Collected data entries:
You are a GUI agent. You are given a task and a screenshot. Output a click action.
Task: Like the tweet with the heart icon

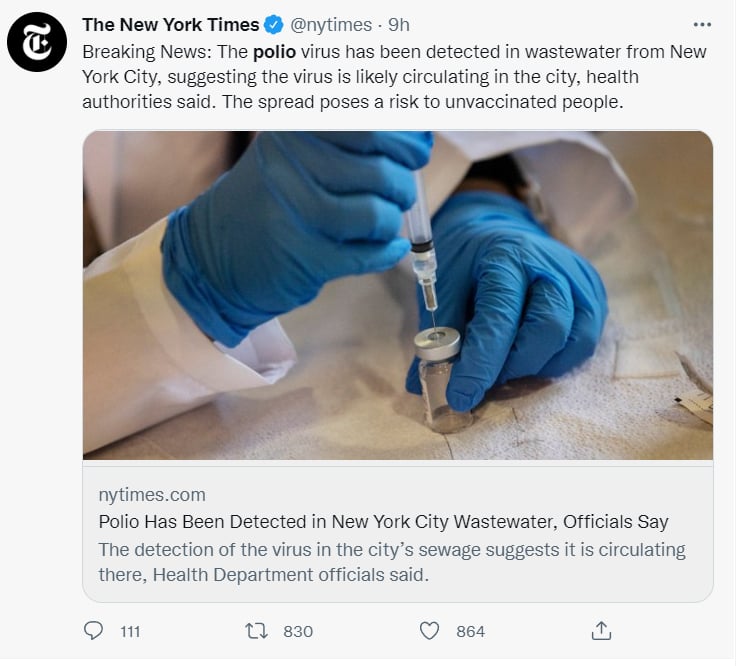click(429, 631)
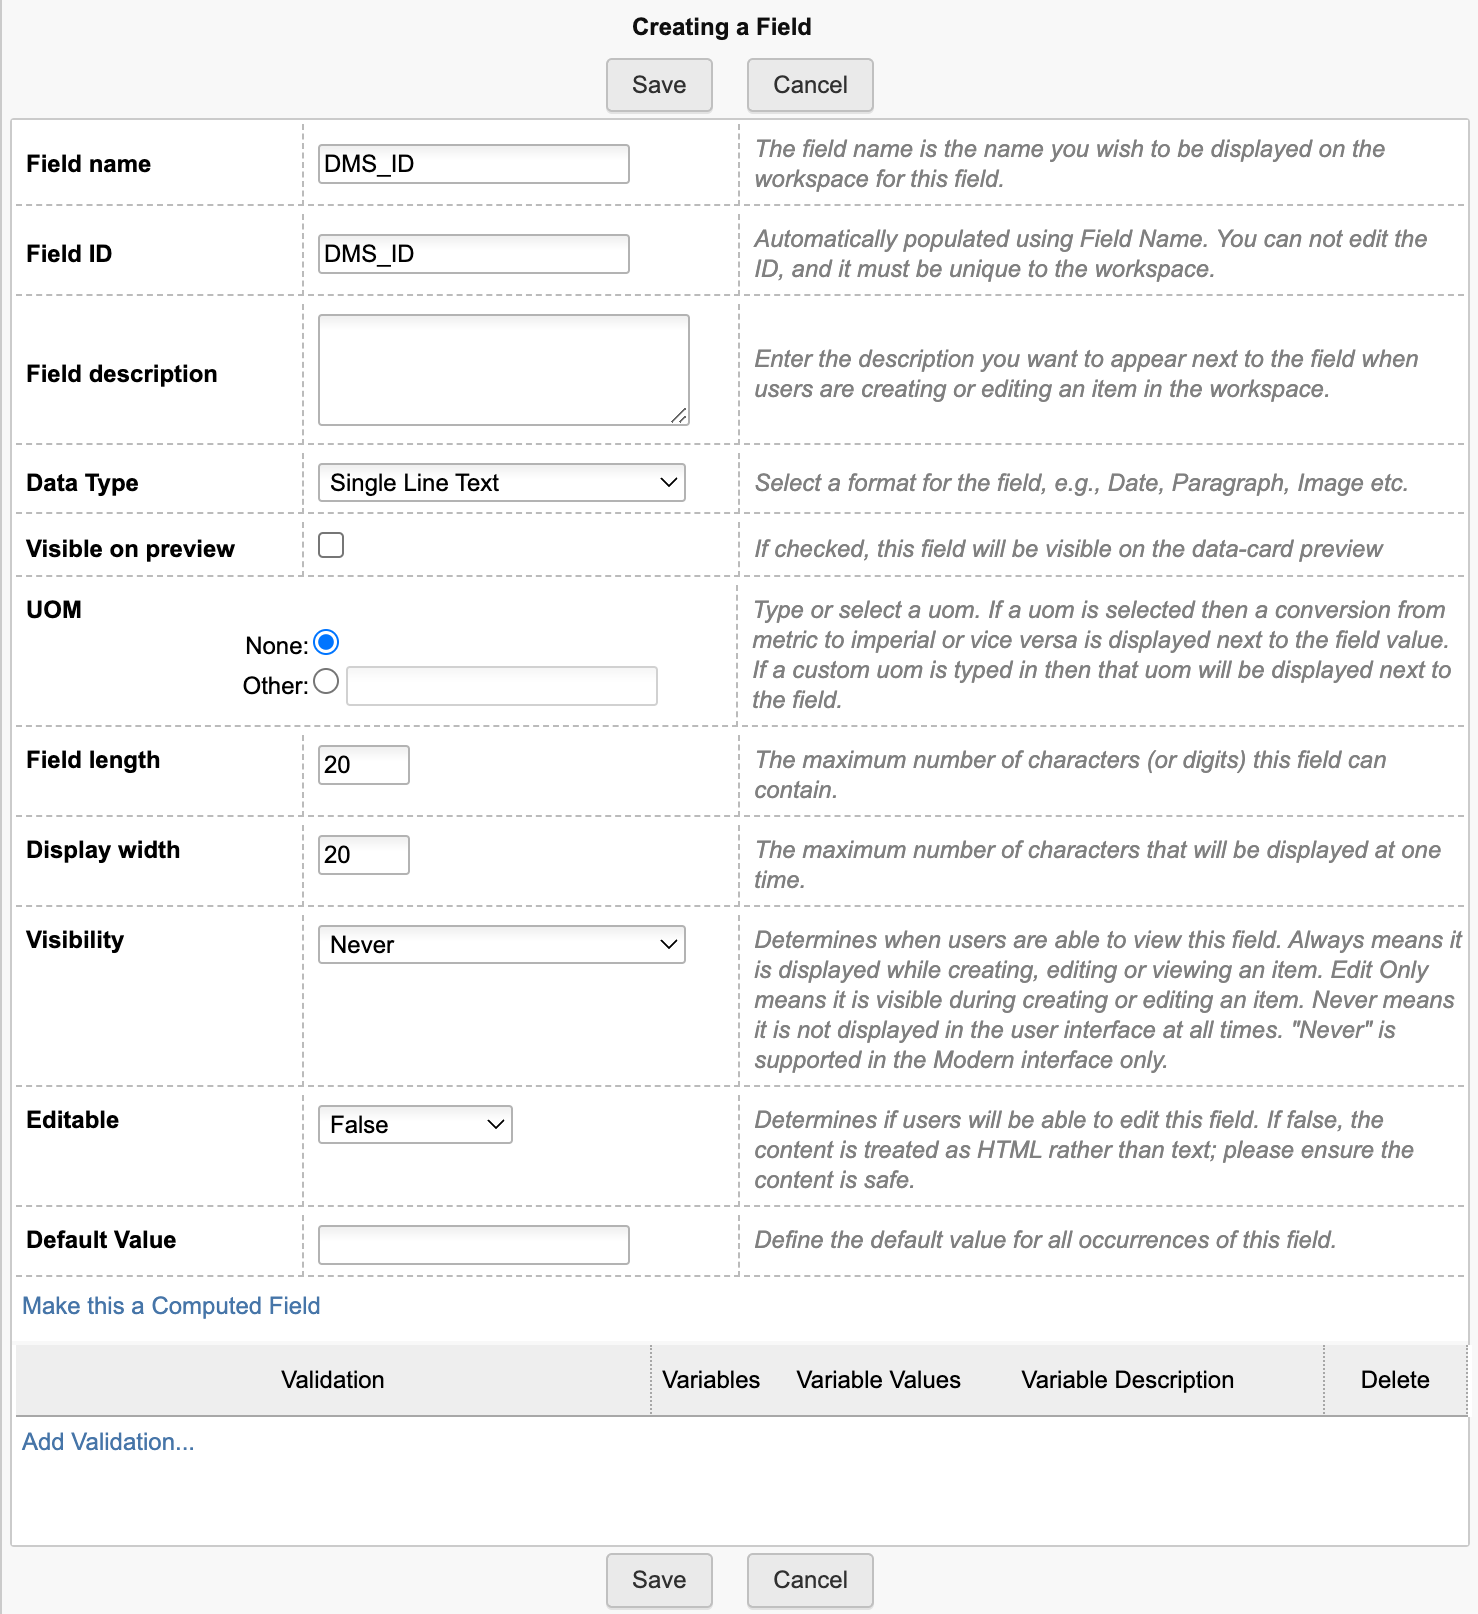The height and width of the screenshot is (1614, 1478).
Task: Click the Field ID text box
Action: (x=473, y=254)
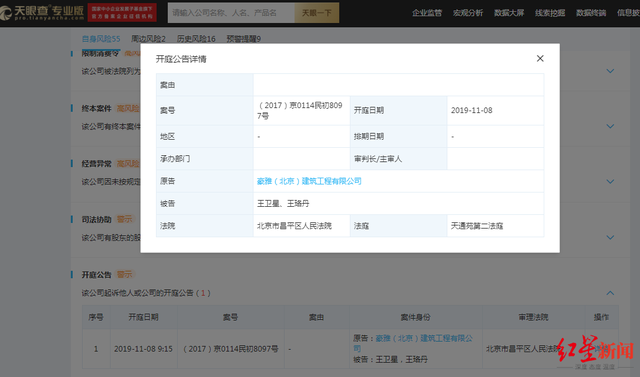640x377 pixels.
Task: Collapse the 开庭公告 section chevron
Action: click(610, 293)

■ WORK ORDER ■
Without the pictures, return each entry exactly as given.

■ OUTPUT ■
You are a GUI agent. You are given a task and a screenshot. Output a click action.
Task: Like the tweet with the heart icon

click(429, 631)
The height and width of the screenshot is (1614, 1478).
Task: Click the Field ID text box
Action: (x=473, y=254)
640x377 pixels.
Task: Collapse the 开庭公告 section chevron
Action: click(610, 293)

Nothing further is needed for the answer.